= STUDY QUESTIONS =
**A.** In the export field list, quote the passage that starts at "-dGene: Export best" and ends at "C hit gene name (e.g. TRBV12-3 for TRBV12-3*00)".
**B.** Restate as a bulleted list the paragraph of the export field list that begins "For example, -allNFeaturesImputed".
**C.** According to the export field list, what does the -vFamily field export?

= PAGE TEXT =
The following fields are available only for exportShmTreesWithNodes on nodes with clones:

-targets: Export number of targets
-dHit: Export best D hit
-cHit: Export best C hit
-vGene: Export best V hit gene name (e.g. TRBV12-3 for TRBV12-3*00)
-dGene: Export best D hit gene name (e.g. TRBV12-3 for TRBV12-3*00)
-jGene: Export best J hit gene name (e.g. TRBV12-3 for TRBV12-3*00)
-cGene: Export best C hit gene name (e.g. TRBV12-3 for TRBV12-3*00)
-vFamily: Export best V hit family name (e.g. TRBV12 for TRBV12-3*00)
-dFamily: Export best D hit family name (e.g. TRBV12 for TRBV12-3*00)
-jFamily: Export best J hit family name (e.g. TRBV12 for TRBV12-3*00)
-cFamily: Export best C hit family name (e.g. TRBV12 for TRBV12-3*00)
-vHitScore: Export score for best V hit
-dHitScore: Export score for best D hit
-jHitScore: Export score for best J hit
-cHitScore: Export score for best C hit
-vHitsWithScore: Export all V hits with score
-dHitsWithScore: Export all D hits with score
-jHitsWithScore: Export all J hits with score
-cHitsWithScore: Export all C hits with score
-vHits: Export all V hits
-dHits: Export all D hits
-jHits: Export all J hits
-cHits: Export all C hits
-vGenes: Export all V gene names (e.g. TRBV12-3 for TRBV12-3*00)
-dGenes: Export all D gene names (e.g. TRBV12-3 for TRBV12-3*00)
-jGenes: Export all J gene names (e.g. TRBV12-3 for TRBV12-3*00)
-cGenes: Export all C gene names (e.g. TRBV12-3 for TRBV12-3*00)
-vFamilies: Export all V gene family anmes (e.g. TRBV12 for TRBV12-3*00)
-dFamilies: Export all D gene family anmes (e.g. TRBV12 for TRBV12-3*00)
-jFamilies: Export all J gene family anmes (e.g. TRBV12 for TRBV12-3*00)
-cFamilies: Export all C gene family anmes (e.g. TRBV12 for TRBV12-3*00)
-vAlignment: Export best V alignment
-dAlignment: Export best D alignment
-jAlignment: Export best J alignment
-cAlignment: Export best C alignment
-vAlignments: Export all V alignments
-dAlignments: Export all D alignments
-jAlignments: Export all J alignments
-cAlignments: Export all C alignments
-qFeature <gene_feature>: Export quality string of specified gene feature
-nFeatureImputed <gene_feature>: Export nucleotide sequence of specified gene feature using letters from germline (marked lowercase) for uncovered regions
-allNFeaturesImputed [<from_reference_point> <to_reference_point>]: Export nucleotide sequence using letters from germline (marked lowercase) for uncovered regions for all gene features between specified reference points (in separate columns).

For example, -allNFeaturesImputed FR3Begin FR4End will export -nFeatureImputed FR3, -nFeatureImputed CDR3, -nFeatureImputed FR4.

= DATA FOR REVIEW =
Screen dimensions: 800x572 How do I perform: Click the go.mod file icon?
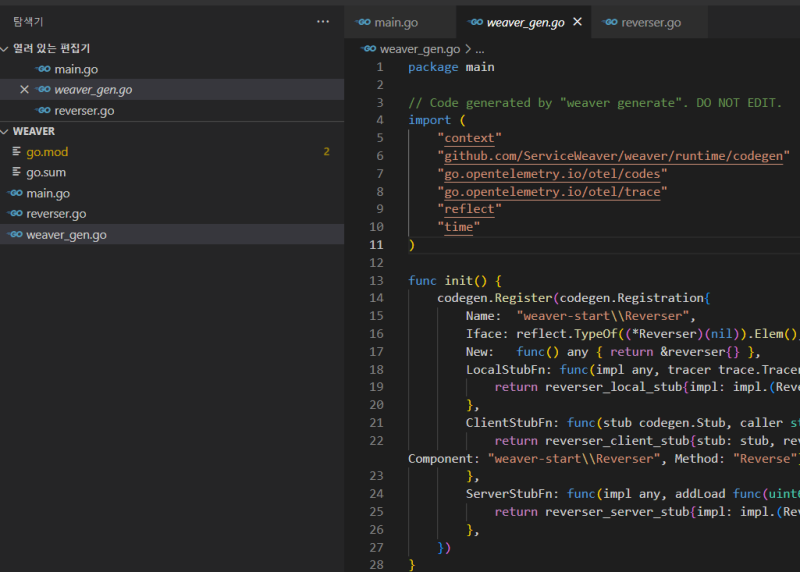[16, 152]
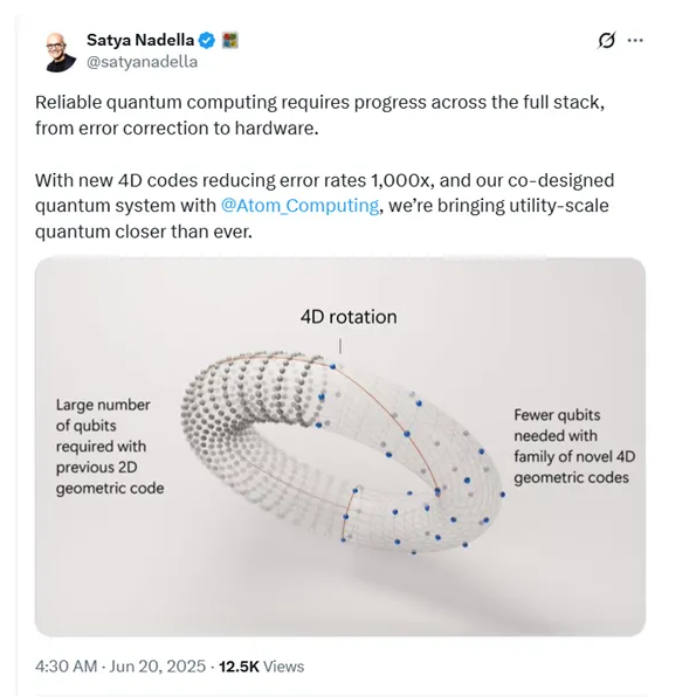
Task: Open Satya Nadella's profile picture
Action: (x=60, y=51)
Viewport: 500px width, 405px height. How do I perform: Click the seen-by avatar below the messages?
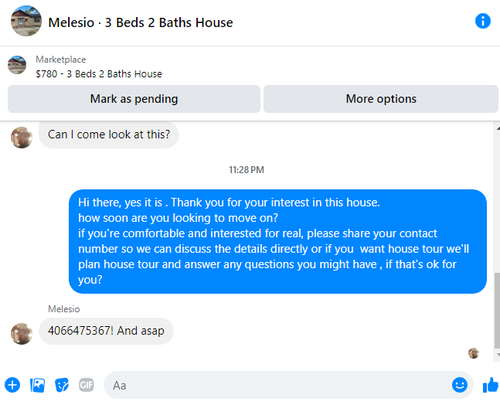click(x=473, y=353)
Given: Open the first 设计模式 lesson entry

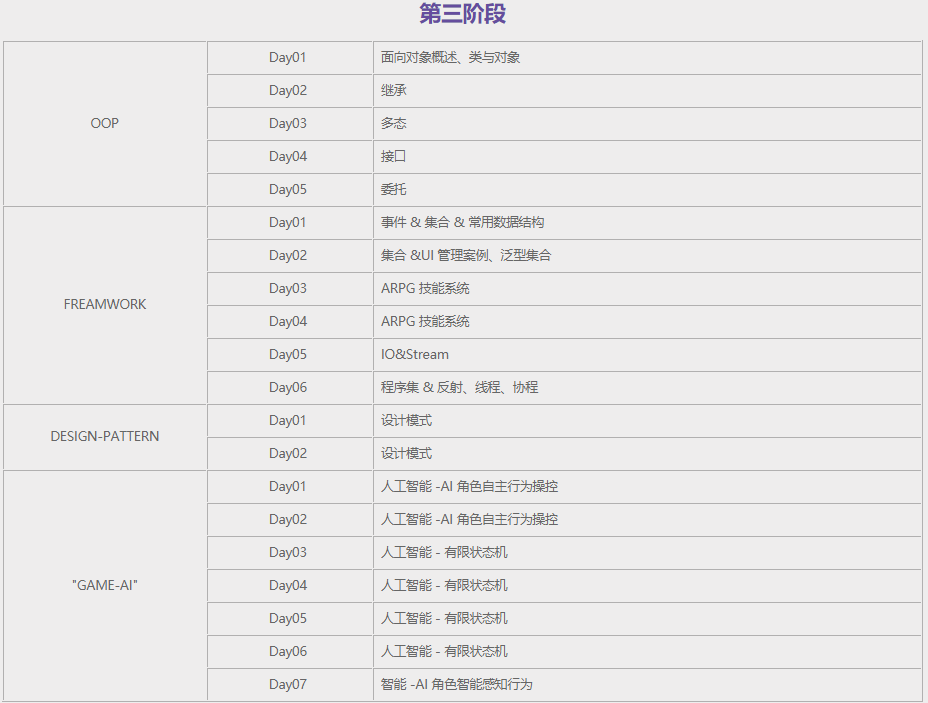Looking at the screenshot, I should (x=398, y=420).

= RESPONSES =
**A.**
-dGene: Export best D hit gene name (e.g. TRBV12-3 for TRBV12-3*00)
-jGene: Export best J hit gene name (e.g. TRBV12-3 for TRBV12-3*00)
-cGene: Export best C hit gene name (e.g. TRBV12-3 for TRBV12-3*00)

**B.**
Running -allNFeaturesImputed FR3Begin FR4End exports:
- -nFeatureImputed FR3
- -nFeatureImputed CDR3
- -nFeatureImputed FR4

**C.** It exports the best V hit family name, for example TRBV12 for TRBV12-3*00.